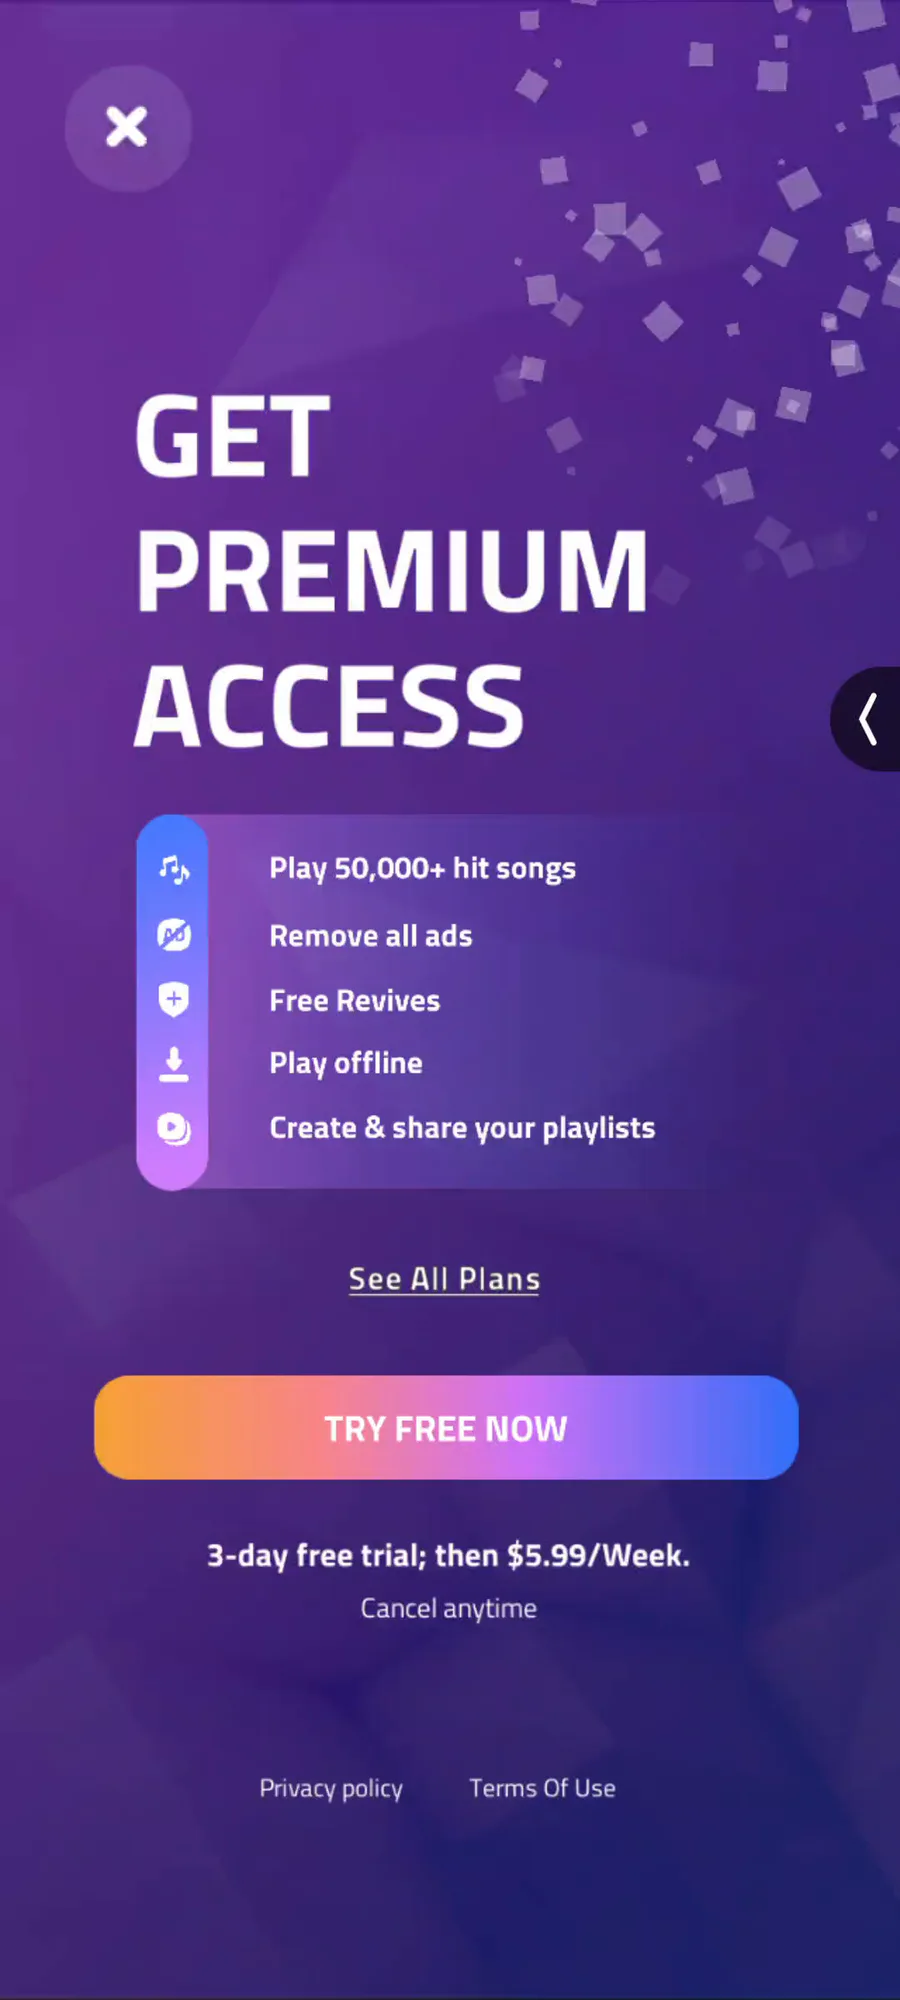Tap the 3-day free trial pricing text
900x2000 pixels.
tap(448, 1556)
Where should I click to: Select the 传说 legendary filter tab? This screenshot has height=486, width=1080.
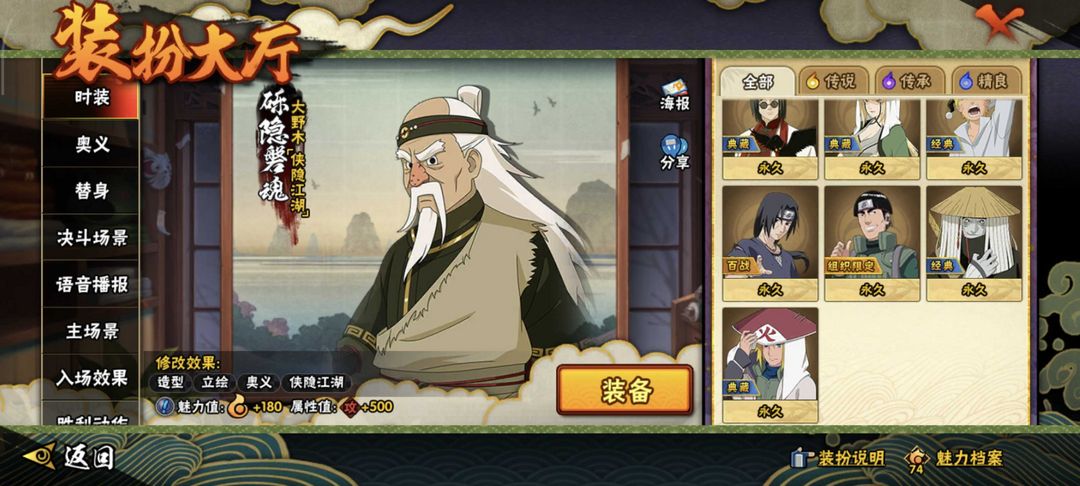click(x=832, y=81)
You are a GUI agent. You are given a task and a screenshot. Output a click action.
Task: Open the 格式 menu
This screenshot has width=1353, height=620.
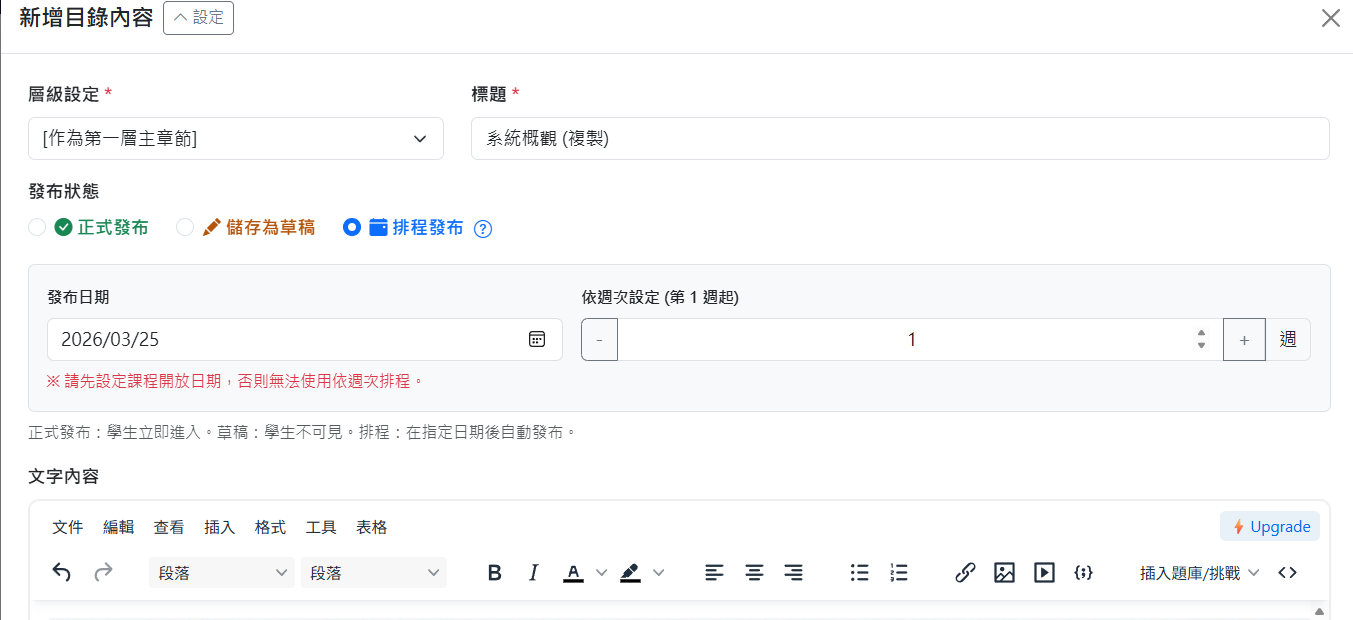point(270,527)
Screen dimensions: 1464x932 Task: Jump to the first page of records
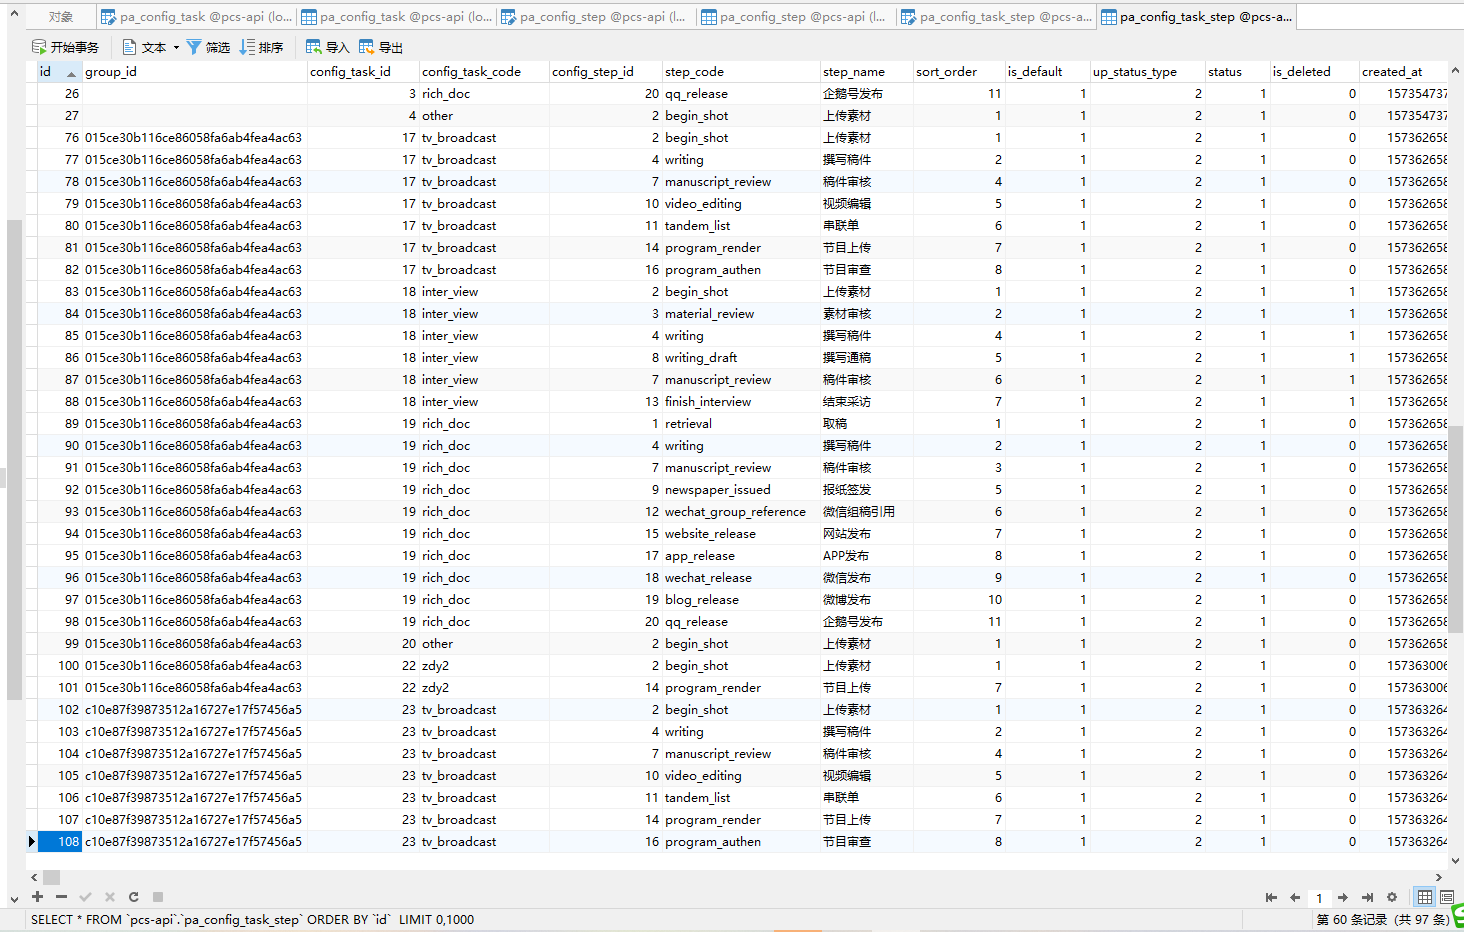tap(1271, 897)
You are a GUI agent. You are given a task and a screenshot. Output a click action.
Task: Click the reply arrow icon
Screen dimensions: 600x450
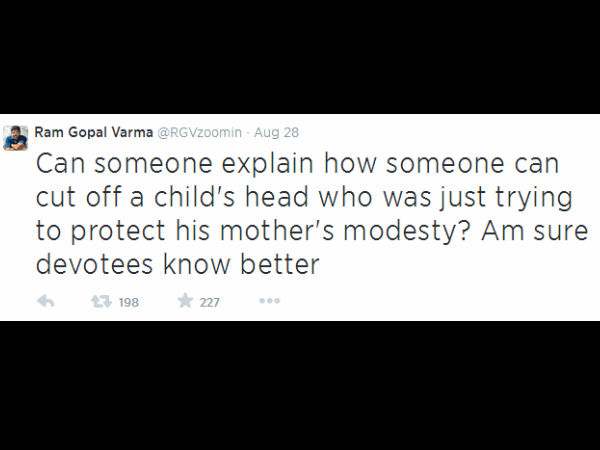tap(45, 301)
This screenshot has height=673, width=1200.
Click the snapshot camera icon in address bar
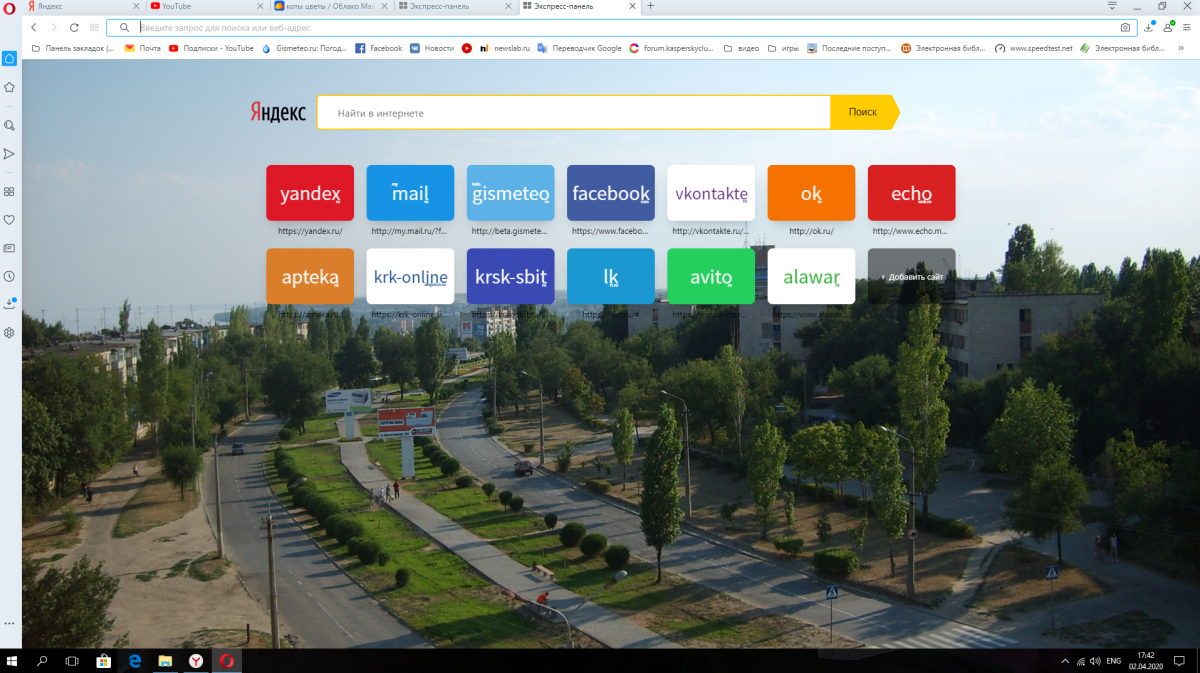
○ ○ ○
YOUR ASSIGNMENT. Make an exact copy of the lines of the records from the line containing "Task: Open the 格式 menu" through the final line, both ends included, but not of the pictures.

OUTPUT BELOW.
Task: Open the 格式 menu
This screenshot has width=1353, height=620.
point(270,527)
Screen dimensions: 1464x932 Task: Jump to the first page of records
tap(1271, 897)
You are a GUI agent. You are given a task and a screenshot. Output a click action.
Task: Click the reply arrow icon
Screen dimensions: 600x450
tap(45, 301)
This screenshot has height=673, width=1200.
Click the snapshot camera icon in address bar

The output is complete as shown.